The following conditions can prevent a runtime count:
The loop is an infinite loop.
A conditional break statement or goto out of the loop appears in the loop.
The loop modifies either the loop-control or loop-limit variable.
The loop is a while construct and the condition being tested is defined within the loop.
Data Dependence When a loop is parallelized, the iterations are executed
independently on different processors, and the order of execution will differ from the serial
order that occurs on a single processor. This effect of parallelization is not a problem. The
iterations could be executed in any order with no effect on the results.

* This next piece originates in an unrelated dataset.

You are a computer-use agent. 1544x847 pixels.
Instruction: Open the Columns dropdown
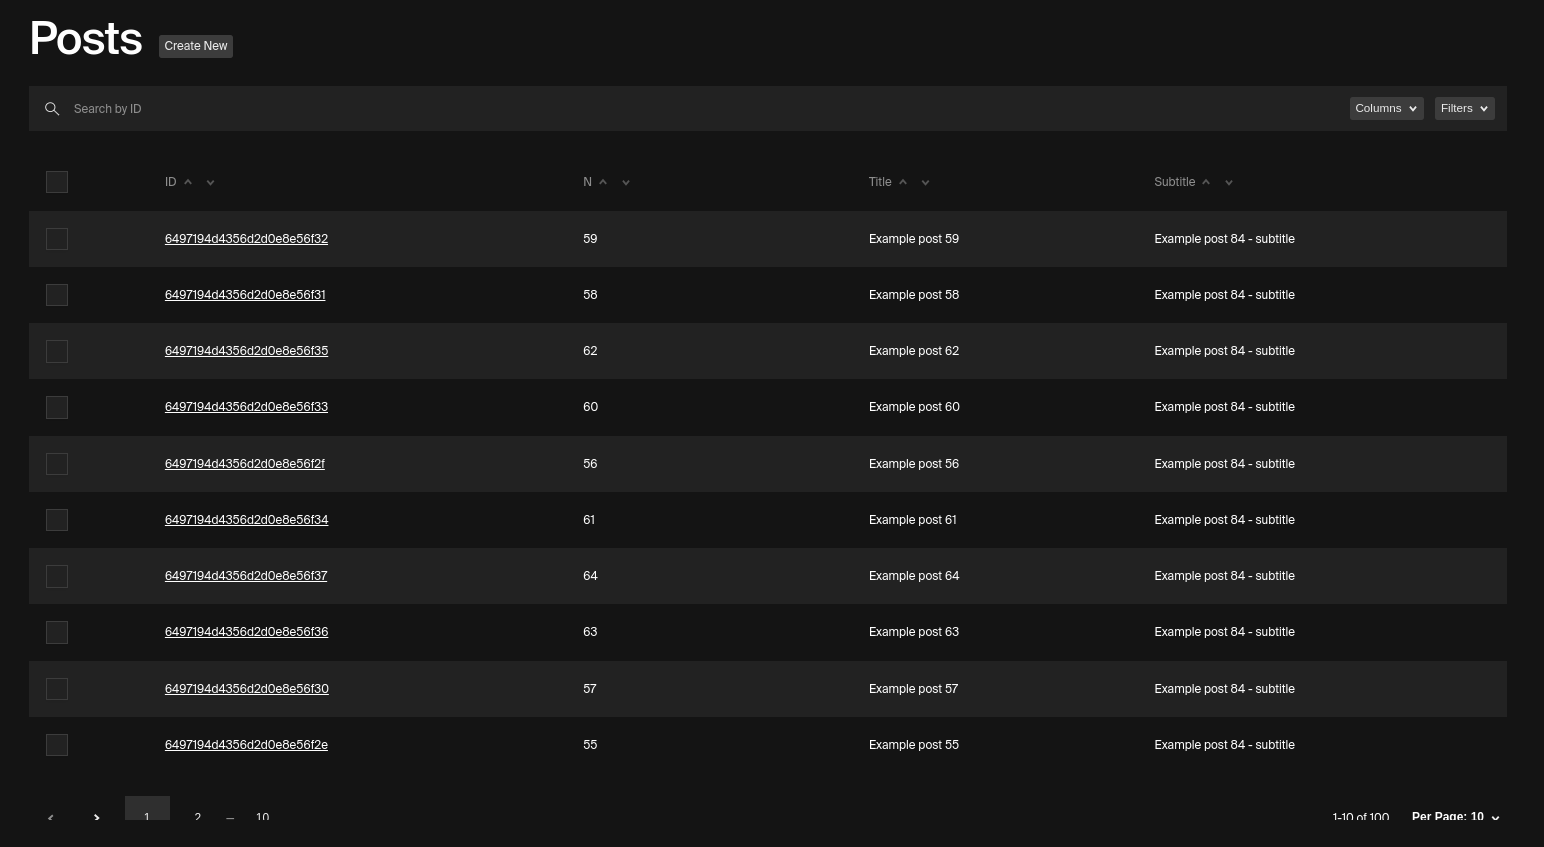(x=1386, y=108)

Consider the
following loop:
for (i=0; i<5; i++)
a[i] = a[i] * b[i]
In this example, the array a would always end up with the same data regardless of
whether the order of execution were 0-1-2-3-4, 4-3-2-1-0, 3-1-4-0-2, or any other order. The
independence of each iteration from the others makes the loop eligible candidate for
parallelization.
Such is not the case in the following:
for (i=1; i<5; i++)
a[i] = a[i-1] * b[i]
In this loop, the order of execution does matter. The data used in iteration i is
dependent
upon the data that was produced in the previous iteration [i-1]. a would end up with very
different data if the order of execution were any other than 1-2-3-4. The data dependence
in this loop thus makes it ineligible for parallelization.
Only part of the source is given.